*WORK TO COMPLETE*
The reply should be one number: how many lines of the data below contain "Select".

╔══

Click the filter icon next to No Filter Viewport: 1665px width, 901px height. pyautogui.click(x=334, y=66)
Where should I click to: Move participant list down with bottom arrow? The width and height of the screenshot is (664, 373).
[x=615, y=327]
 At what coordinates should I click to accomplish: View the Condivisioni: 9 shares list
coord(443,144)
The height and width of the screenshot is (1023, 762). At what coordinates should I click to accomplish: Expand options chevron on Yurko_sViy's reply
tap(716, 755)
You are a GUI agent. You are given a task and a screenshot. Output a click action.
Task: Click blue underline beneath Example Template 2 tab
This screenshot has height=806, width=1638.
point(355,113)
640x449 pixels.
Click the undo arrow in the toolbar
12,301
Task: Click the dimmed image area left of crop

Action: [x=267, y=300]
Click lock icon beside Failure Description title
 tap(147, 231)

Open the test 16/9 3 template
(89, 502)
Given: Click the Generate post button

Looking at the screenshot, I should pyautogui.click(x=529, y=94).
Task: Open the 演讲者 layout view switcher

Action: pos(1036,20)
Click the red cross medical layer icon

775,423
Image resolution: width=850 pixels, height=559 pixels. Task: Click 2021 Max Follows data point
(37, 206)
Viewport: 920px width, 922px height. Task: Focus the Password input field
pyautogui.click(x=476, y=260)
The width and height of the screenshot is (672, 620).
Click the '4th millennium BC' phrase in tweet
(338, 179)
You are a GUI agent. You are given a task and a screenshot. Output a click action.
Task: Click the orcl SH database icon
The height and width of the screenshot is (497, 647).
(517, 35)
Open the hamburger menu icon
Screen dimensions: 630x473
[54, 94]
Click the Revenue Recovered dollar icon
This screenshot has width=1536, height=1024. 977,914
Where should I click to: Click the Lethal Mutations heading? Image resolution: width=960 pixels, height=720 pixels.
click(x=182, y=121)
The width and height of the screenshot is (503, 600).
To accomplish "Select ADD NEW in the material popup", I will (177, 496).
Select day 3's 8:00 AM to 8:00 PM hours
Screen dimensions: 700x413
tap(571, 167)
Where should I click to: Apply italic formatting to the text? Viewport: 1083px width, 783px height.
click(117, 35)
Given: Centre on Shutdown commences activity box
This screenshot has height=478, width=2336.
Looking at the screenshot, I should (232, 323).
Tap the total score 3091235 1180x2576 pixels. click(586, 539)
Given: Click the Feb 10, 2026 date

╚══

*ANSWER SPACE*
2